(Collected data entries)
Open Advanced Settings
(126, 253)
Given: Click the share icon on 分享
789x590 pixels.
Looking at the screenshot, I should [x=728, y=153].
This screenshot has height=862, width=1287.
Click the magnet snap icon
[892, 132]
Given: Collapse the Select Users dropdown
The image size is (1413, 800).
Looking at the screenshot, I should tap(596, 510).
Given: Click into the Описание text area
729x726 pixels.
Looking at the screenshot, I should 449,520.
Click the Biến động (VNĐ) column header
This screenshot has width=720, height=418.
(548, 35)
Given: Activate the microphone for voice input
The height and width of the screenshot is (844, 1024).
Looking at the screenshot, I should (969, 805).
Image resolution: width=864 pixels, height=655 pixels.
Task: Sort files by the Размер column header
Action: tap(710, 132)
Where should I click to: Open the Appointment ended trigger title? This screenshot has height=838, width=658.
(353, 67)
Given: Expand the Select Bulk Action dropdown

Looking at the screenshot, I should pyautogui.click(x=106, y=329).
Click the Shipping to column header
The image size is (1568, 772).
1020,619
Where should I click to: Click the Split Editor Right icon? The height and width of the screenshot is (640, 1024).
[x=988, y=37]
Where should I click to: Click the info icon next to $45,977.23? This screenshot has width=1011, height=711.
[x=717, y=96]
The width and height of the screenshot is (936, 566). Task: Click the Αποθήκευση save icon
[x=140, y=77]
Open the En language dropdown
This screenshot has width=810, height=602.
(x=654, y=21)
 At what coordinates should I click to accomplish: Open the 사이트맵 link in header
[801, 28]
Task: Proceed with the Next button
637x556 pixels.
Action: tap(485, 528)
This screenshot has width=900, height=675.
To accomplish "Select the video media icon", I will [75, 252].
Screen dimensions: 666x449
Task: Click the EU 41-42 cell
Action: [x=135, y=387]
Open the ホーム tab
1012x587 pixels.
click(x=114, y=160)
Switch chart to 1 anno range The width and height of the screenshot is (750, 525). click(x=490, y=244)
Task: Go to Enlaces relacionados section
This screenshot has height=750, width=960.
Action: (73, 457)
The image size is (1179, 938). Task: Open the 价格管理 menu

What the task asks
The range runs from the line with "Task: Go to Enlaces relacionados section" to the last line of the entries above, both included. Restate it word for word.

Output of the exercise
Task: Go to Enlaces relacionados section
This screenshot has height=750, width=960.
Action: (73, 457)
The image size is (1179, 938). Task: Open the 价格管理 menu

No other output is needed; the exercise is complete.